Não ficar tenso não está sendo uma tarefa muito fácil ultimamente, mas, acredite, é possível descobrir formas de relaxamento que vão ajudar muito nesse caminho do despertar criativo. Junte isso a uma boa dose de atenção plena, de ócio, e a estímulos que te permitam ampliar o repertório criativo. Aos poucos a mente vai descobrindo novos caminhos para solucionar antigos e novos problemas. Um bom exercício nesse momento pode ser escrever em um papel uma resposta para: Depois que essa pandemia passar, em qual aspecto da sua vida você vai sair maior do que era antes? Escolha apenas um, mas um que seja realmente significativo e, ao mesmo tempo, possível de conseguir. Vá revisitando essa resposta ao longo das semanas e perceba o que você tem feito por ela. E lembro hoje, depois de quase 3 meses de isolamento, do recado de Sotigui, que ganhou outros significados para mim. Entendo que temos que fazer o que é possível nesse momento... e esse possível não é, necessariamente, menor do que seria se estivesse tudo “normal”. Pode ser maior. E melhor. A restrição e o empurrão para fora da zona de conforto nos convidam a redescobrir o que queremos hoje. O mundo mudou, nós mudamos. Tudo ganhou outras necessidades.

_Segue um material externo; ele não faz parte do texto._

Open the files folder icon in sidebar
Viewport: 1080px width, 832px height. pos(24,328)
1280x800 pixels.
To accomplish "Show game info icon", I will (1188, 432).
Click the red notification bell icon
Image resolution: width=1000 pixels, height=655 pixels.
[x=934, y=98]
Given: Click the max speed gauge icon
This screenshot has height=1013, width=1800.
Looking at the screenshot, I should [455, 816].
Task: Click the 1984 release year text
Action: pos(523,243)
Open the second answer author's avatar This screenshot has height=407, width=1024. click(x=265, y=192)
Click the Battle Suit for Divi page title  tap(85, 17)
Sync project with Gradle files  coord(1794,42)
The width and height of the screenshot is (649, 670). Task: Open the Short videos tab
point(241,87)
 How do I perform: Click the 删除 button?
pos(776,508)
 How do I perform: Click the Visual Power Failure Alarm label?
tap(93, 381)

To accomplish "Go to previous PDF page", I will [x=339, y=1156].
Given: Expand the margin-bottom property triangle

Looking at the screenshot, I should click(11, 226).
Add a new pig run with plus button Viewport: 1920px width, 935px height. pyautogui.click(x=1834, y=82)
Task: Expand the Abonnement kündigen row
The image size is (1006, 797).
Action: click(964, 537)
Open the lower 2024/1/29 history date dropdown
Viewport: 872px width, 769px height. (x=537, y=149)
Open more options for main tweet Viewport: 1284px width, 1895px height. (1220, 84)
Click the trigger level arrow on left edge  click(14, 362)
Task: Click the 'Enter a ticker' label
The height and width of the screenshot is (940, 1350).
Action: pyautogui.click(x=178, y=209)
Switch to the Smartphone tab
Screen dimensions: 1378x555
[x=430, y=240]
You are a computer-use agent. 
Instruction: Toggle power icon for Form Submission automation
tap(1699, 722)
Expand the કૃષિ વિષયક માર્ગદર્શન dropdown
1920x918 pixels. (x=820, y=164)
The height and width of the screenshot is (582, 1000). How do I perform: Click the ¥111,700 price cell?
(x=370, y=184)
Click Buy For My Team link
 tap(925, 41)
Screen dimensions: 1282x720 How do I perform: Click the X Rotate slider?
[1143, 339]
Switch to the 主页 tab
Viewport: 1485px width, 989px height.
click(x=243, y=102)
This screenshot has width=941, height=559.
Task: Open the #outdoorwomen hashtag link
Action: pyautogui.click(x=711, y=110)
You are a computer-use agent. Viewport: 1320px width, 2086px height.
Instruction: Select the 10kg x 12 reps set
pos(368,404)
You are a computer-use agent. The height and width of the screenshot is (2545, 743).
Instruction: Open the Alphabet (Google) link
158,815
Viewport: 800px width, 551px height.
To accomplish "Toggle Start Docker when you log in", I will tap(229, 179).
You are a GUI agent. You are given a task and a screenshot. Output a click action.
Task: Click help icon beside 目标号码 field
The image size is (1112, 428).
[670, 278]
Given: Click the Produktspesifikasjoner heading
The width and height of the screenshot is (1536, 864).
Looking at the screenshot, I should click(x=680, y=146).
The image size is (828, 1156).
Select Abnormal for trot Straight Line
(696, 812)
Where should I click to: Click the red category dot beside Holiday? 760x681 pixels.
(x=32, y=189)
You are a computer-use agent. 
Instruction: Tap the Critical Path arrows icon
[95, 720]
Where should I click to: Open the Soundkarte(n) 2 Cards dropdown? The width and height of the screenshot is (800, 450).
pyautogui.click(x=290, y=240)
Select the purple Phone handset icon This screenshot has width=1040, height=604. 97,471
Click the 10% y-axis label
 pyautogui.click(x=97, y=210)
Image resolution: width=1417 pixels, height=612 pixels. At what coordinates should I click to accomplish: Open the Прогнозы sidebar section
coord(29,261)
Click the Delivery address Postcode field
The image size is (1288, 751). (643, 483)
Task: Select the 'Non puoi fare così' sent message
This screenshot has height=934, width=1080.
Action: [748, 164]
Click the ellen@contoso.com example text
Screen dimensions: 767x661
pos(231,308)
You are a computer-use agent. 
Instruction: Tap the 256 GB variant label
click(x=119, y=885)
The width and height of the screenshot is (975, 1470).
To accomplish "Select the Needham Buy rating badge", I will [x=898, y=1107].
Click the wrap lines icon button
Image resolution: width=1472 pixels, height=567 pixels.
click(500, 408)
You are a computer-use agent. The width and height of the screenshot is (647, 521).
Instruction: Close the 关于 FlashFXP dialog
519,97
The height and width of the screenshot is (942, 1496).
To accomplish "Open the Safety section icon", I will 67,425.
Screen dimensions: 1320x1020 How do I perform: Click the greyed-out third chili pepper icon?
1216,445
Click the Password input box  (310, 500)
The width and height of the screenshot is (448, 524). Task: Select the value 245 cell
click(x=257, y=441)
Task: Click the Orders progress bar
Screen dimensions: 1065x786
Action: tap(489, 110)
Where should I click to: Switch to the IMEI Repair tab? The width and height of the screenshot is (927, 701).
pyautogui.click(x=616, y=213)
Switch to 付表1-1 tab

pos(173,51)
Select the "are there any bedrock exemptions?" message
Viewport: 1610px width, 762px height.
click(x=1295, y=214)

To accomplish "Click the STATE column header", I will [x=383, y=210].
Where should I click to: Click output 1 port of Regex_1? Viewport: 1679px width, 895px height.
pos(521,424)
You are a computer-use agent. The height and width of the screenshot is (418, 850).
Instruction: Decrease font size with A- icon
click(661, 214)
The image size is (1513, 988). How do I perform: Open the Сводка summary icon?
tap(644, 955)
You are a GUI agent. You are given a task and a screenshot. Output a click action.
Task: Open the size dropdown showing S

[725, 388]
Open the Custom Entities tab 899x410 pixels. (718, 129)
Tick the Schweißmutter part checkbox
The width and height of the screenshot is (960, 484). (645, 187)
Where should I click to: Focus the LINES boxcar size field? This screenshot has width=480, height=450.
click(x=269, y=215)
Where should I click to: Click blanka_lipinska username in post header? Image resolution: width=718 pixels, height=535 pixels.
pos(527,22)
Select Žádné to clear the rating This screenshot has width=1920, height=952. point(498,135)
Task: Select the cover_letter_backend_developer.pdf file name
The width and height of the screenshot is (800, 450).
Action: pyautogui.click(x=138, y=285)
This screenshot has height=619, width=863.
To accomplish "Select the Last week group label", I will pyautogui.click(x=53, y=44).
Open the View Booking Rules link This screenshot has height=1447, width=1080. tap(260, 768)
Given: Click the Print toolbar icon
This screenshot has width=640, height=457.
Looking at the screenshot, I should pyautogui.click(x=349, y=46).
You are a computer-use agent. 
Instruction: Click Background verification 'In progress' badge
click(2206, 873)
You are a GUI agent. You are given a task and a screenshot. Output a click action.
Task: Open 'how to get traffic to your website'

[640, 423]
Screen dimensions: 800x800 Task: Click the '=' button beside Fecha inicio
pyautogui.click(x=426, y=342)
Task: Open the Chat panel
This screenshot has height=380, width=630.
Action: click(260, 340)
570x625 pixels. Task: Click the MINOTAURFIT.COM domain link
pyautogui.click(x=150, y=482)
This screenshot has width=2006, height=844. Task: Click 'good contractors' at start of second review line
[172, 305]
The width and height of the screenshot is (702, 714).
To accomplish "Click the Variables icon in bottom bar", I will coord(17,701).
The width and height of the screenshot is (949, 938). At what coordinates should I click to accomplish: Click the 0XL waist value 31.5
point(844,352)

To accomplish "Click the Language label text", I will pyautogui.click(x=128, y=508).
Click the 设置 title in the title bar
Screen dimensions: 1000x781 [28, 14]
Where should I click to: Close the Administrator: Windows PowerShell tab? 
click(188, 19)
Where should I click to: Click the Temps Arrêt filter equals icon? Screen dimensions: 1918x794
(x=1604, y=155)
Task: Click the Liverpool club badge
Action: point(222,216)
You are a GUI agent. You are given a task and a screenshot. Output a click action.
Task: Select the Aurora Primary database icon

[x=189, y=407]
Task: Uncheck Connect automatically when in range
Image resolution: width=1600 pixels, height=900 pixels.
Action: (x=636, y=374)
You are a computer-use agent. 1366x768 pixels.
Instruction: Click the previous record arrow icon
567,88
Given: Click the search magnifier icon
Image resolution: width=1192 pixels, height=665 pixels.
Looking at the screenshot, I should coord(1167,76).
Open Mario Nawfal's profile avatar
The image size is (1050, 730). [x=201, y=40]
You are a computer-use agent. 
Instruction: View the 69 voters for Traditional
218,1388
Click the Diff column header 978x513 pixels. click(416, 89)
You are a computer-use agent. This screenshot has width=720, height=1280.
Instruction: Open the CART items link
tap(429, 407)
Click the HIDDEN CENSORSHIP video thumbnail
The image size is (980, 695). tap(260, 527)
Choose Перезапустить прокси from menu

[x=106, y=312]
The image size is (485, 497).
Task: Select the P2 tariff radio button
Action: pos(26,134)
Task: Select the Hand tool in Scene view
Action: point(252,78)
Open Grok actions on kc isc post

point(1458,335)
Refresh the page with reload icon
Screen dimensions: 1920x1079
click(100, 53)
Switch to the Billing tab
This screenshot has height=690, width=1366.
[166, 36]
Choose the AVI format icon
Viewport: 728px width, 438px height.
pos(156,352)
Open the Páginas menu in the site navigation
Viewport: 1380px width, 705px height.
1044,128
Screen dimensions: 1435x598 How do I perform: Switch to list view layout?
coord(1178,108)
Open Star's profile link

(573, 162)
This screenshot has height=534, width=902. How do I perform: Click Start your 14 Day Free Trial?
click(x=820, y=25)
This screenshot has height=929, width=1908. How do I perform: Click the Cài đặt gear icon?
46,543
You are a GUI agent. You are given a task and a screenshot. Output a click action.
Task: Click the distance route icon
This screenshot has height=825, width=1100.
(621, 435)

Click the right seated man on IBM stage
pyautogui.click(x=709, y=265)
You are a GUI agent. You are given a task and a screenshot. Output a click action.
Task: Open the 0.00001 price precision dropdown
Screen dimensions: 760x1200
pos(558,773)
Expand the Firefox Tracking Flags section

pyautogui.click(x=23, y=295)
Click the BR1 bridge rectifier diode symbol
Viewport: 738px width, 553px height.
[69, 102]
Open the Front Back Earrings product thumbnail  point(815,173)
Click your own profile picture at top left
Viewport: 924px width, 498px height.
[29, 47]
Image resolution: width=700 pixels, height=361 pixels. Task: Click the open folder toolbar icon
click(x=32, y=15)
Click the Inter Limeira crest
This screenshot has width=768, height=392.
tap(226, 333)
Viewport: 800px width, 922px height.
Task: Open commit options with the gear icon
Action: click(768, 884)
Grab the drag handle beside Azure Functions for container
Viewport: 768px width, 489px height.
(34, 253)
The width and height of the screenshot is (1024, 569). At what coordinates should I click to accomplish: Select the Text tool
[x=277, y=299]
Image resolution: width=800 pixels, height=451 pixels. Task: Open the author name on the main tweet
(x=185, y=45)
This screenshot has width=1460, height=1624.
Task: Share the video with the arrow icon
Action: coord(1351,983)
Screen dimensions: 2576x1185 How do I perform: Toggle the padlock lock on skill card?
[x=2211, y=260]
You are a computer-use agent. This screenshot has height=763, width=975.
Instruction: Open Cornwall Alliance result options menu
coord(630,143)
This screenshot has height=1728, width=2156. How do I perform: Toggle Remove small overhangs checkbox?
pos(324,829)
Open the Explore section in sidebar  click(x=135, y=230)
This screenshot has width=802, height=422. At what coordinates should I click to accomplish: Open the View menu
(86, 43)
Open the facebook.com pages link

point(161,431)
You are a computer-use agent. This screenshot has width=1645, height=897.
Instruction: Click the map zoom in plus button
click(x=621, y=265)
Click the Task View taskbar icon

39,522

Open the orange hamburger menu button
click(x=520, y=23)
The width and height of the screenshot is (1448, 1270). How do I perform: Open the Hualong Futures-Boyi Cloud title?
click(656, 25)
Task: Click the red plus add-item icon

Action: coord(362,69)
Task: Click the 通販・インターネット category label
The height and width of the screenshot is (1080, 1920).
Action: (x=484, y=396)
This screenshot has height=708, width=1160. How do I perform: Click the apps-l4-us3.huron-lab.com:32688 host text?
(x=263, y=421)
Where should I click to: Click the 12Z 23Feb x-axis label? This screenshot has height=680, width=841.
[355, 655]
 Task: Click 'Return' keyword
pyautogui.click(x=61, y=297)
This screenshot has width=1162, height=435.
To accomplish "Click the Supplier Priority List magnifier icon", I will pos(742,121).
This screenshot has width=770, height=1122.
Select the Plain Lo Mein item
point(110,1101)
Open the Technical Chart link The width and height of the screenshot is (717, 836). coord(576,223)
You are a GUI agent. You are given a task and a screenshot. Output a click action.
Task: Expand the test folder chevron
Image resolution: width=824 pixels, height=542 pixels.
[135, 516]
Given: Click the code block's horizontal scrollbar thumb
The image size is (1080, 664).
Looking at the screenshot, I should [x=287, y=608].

Eu e minha empresa vencemos (e ainda estamos vencendo) muitos desafios, principalmente os tecnológicos (somos da geração que nasceu e cresceu analógica para depois cair em um mundo digital), mas conseguimos ressignificar nossos modelos de negócio em experiências online que estão realmente impactando positivamente a vida das pessoas. Ainda estamos no meio do processo de transformações e descobertas, ainda dando os primeiros passos na zona de aprendizado e crescimento. No fim das contas, quando tudo isso passar, vamos ver que ampliamos nossa capacidade de atuação e a forma de impactar as pessoas. Vamos ter conseguido sair maiores (assim espero!).